Советское «большое пространство». Советский рейх
Модель «больших пространств» идеально применима для анализа советского периода России. Эту тему совершенно самостоятельно развивали русские евразийцы. Они тоже оперировали с центральной категорией «большого пространства». Савицкий ввел для этого анализа термин «месторазвитие». Как и для Шмитта, для русских евразийцев основным врагом оставались либеральные страны Запада, хотя сами евразийцы Германию включали в состав Запада, тогда как Шмитт полагал, что она центр европейского континента, а «Запад начинается за Рейном».

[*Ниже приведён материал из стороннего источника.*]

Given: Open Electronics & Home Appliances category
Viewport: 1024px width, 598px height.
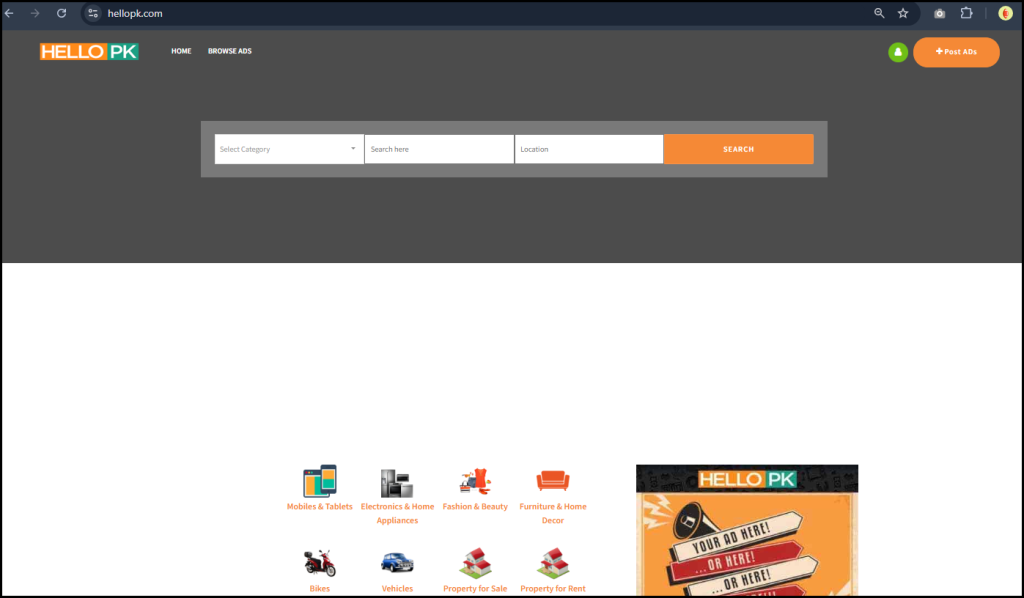Looking at the screenshot, I should (x=397, y=481).
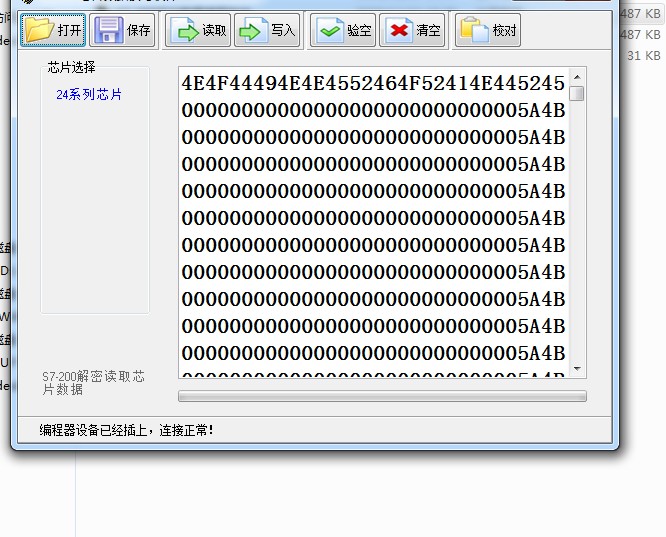The height and width of the screenshot is (537, 666).
Task: Click the status bar connection message
Action: tap(127, 430)
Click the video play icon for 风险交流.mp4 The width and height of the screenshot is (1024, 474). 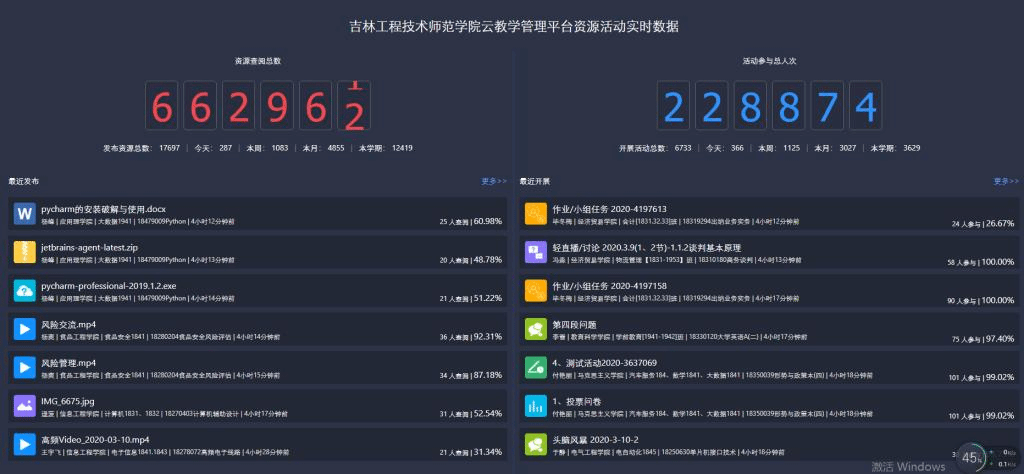tap(25, 329)
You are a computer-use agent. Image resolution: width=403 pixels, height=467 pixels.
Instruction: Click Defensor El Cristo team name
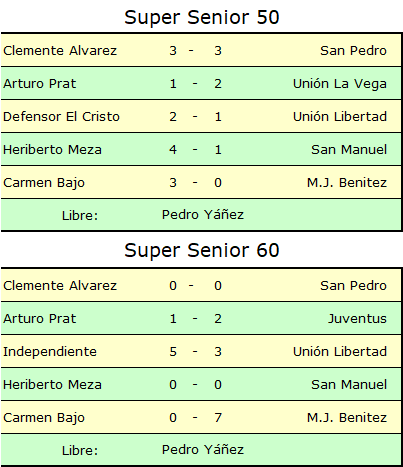[x=61, y=117]
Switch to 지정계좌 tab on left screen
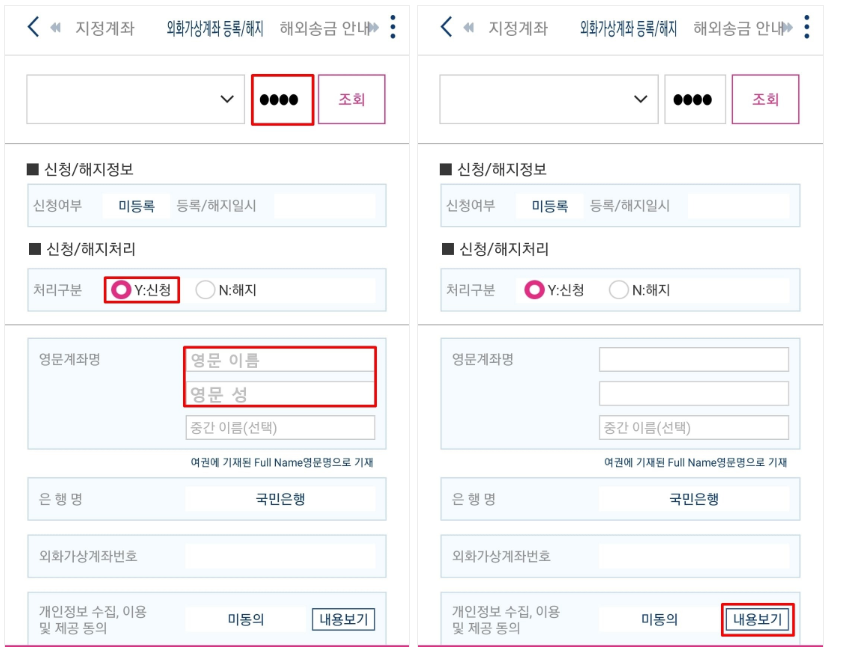Screen dimensions: 841x647 click(105, 28)
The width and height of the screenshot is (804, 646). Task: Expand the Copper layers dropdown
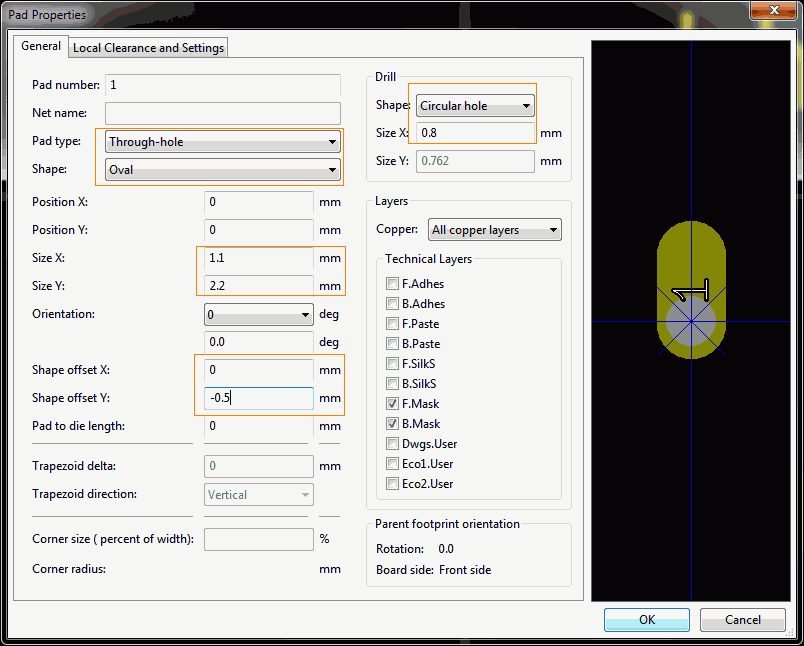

Те же евразийцы совершенно точно предсказали эволюцию советской внешней политики от интернационализма первых лет революции к полноценной имперской политике с конца 1920-х годов. СССР был классическим образцом большого пространства, которое, по терминологии Шмита, вполне можно было назвать «Советский рейх». Собственно термин «Евразия», введенный евразийцами, и призван подчеркнуть органическое единство «большого пространства» евразийского материка, совпадающего с границами России – от Древней Руси до СССР. При этом в отличие от идеологической манеры мышления самих большевиков и руководителей СССР, которые основывали свои теории на марксизме, где ничего не говорится ни о пространстве, ни о традиции, ни о цивилизациях, евразийцы толковали СССР как историко-пространственный, цивилизационный и геополитический организм, а не только как идеологическую конструкцию. И именно их анализ советской истории – особенно применительно к сталинскому периоду – оказался наиболее точным и аккуратным среди всех остальных эмигрантских сил. Евразийцы оценивали СССР почти так же, как Шмитт оценивал Третий рейх Гитлера, они видели сквозь советскую пену глубинную логику «большого пространства», легитимность вечной «империи», диалектику Третьего Рима, исторический суверенитет русского народа, переданный политической элите (в данном случае большевиков) с одним наказом – уберечь страну и народы от вмешательства внешне-пространственной силы. И эту задачу на протяжении семидесяти лет большевики осуществляли.